The official Republican platform ratified at the Milwaukee convention is less conservative than Project 2025 in several areas, including abortion and entitlements.
But many of the more extreme proposals in the Heritage Foundation handbook are indistinguishable from Trump's remarks at his rallies and his own video statements, while Democrats say members of his inner circle have been linked to it.
Still Trump insisted the idea that he is a "threat to democracy" is "misinformation."
"Last week, I took a bullet for democracy," he said.
Trump also laid in to the crisis engulfing rival Biden's candidacy, as Democrats fearing that at 81 the president is too old to serve for another four years pressure him to step off the ticket.
"They have no idea who they candidate is ... Sort of interesting, this guy goes and he gets the votes and now they want to take it away. That's democracy," Trump said in Michigan.
Former House Speaker Nancy Pelosi, he said, had turned on the president "like a dog."

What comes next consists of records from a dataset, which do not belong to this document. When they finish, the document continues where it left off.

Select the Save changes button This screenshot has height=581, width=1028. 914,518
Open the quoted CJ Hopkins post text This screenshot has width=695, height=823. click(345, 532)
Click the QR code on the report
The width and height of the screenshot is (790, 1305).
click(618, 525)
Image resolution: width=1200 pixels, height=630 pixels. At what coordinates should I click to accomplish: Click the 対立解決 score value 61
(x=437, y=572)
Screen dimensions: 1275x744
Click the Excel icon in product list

Branding Biden "stupid" and "a low-IQ individual," he also denigrated Vice President Kamala Harris -- who, if the president steps aside, is in a strong position to take over -- as "crazy."
Trump again touted his relationships with autocrats around the globe, insisting of North Korean dictator Kim Jong-Un that getting along had made the United States safer.

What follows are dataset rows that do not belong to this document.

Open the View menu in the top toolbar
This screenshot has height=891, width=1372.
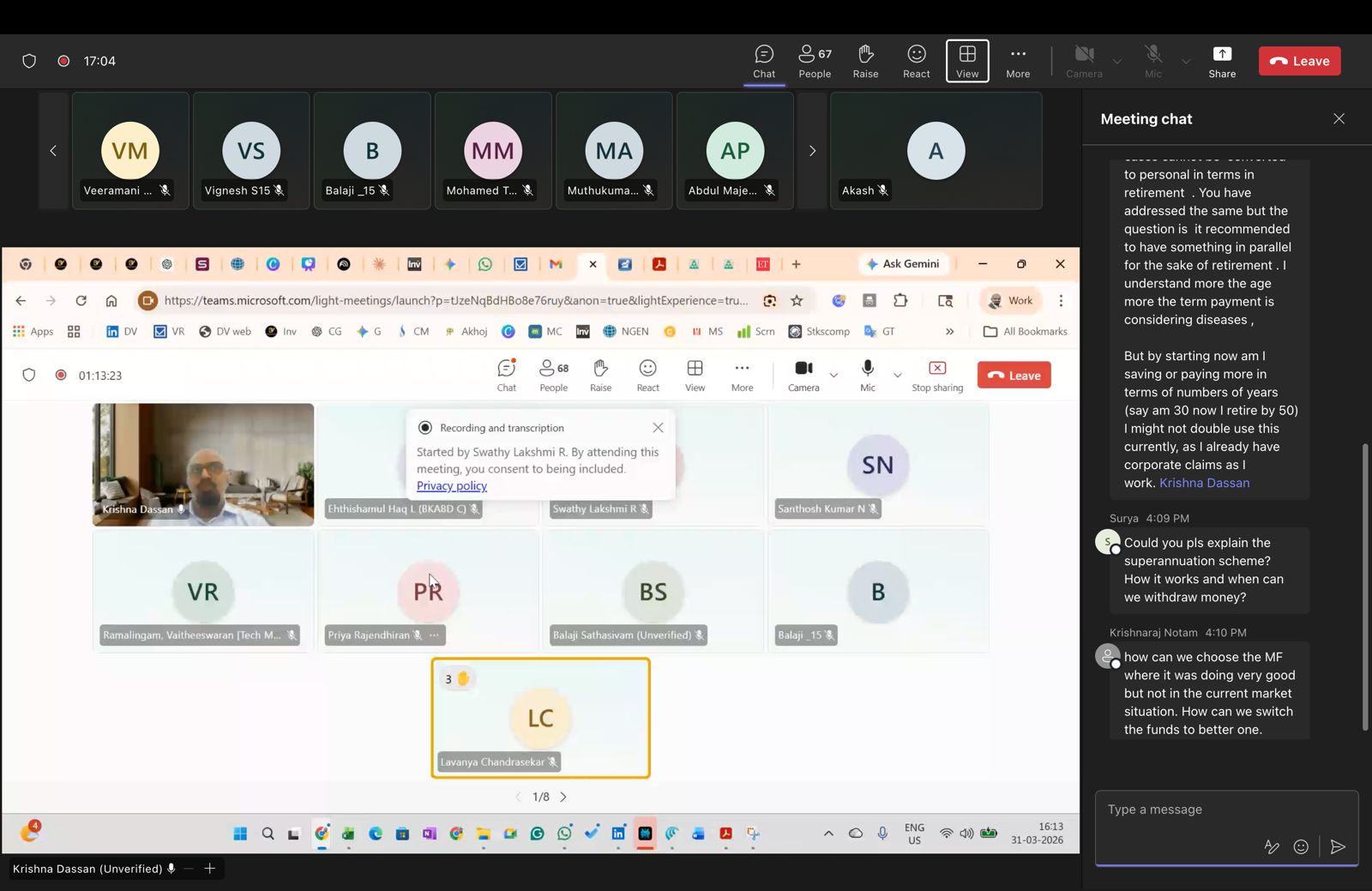pos(967,61)
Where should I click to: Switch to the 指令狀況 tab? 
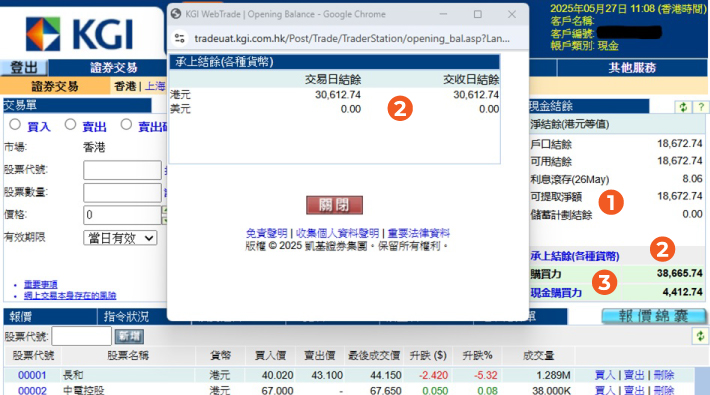click(126, 317)
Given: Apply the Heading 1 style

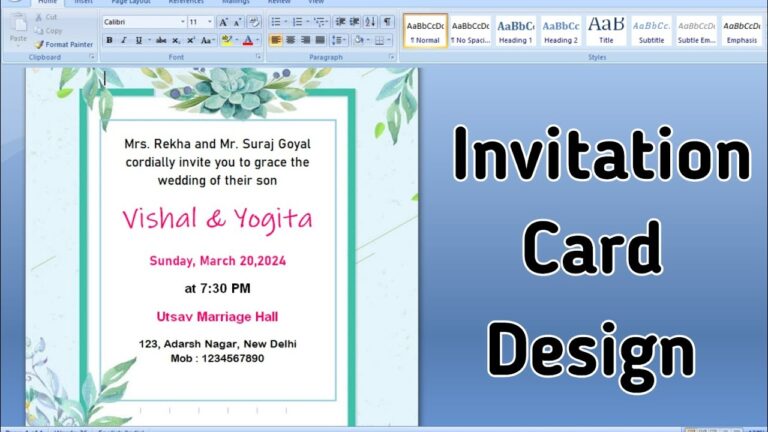Looking at the screenshot, I should [x=515, y=30].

"All he wants to do is buy nuclear weapons and make them," he said of Kim.
"I said, just relax, chill. You've got enough. You got, you got so much nuclear weapons, so much, I said, just relax... let's go to a baseball game."
He called Hungarian President Viktor Orban a "very powerful leader" and again insisted that, had he been US leader, President Vladimir Putin of Russia would never have invaded Ukraine in 2022.

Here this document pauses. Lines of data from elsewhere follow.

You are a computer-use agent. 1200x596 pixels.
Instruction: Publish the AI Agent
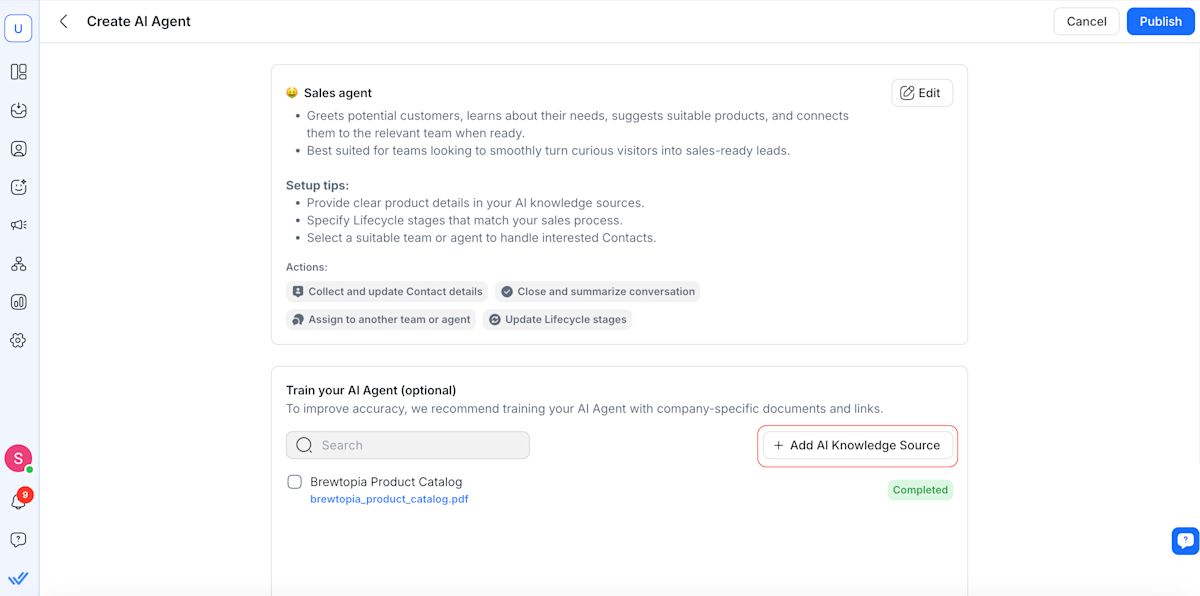point(1160,21)
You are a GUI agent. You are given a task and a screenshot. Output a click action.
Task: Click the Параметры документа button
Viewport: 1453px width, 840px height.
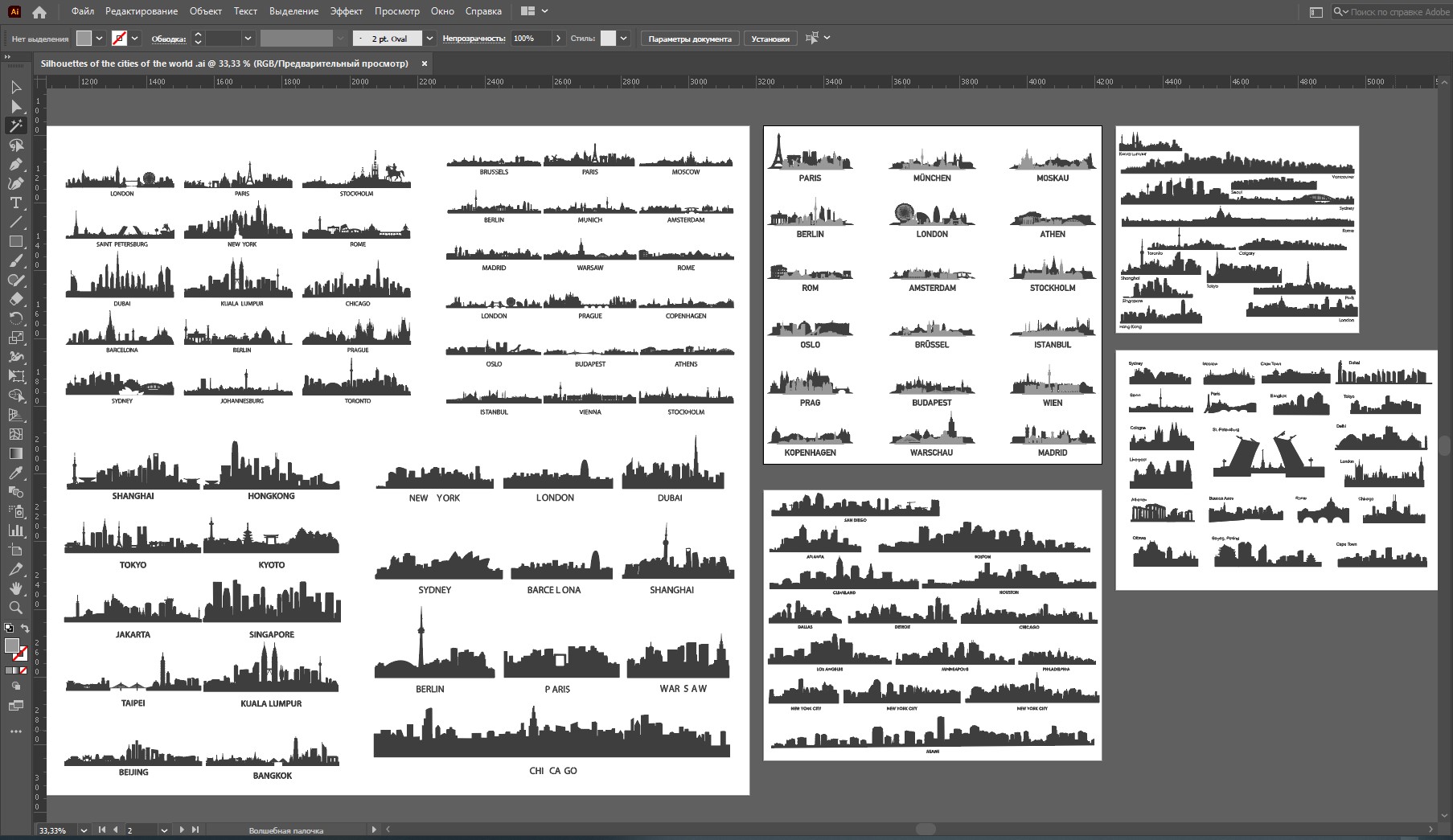[x=689, y=39]
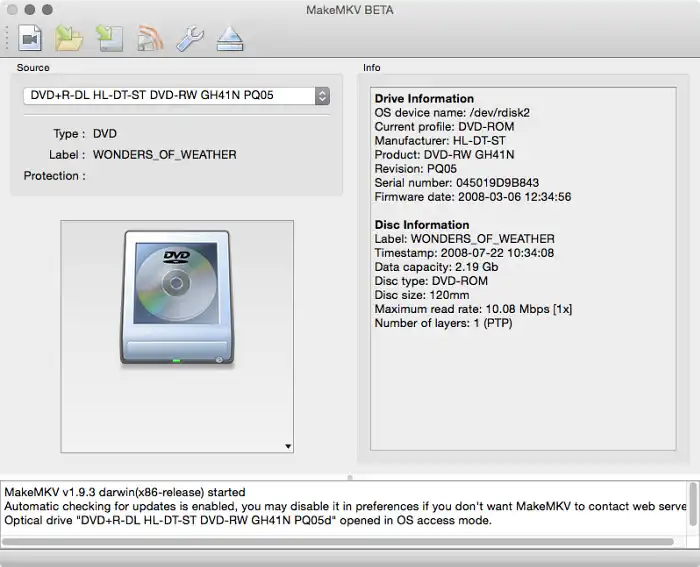Viewport: 700px width, 567px height.
Task: Click the Drive Information heading
Action: click(x=424, y=99)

And he said he received a "beautiful note" after the assassination attempt from President Xi Jinping of China, calling him a "great guy."
He said he had told reporters that Xi was "a brilliant man. He controls 1.4 billion people with an iron fist."
Trump also unleashed a litany of threats against illegal migrants, decrying an "invasion" over the US border and again suggesting that Democrats were allowing it to happen in hope of using their votes.
On day one of his return to the Oval Office, he promised to launch "largest deportation operation in the history of our country.
"When I return to the White House, we will stop the plunder, rape, slaughter and destruction of our American suburb cities," he continued.
"We're going to get the bad ones out. We're going to get them out immediately. It's not going to take long."
He promised to "crush migrant crime" and complained that countries such as Venezuela are "dumping their criminals into the United States of America, and we're not going to take it anymore."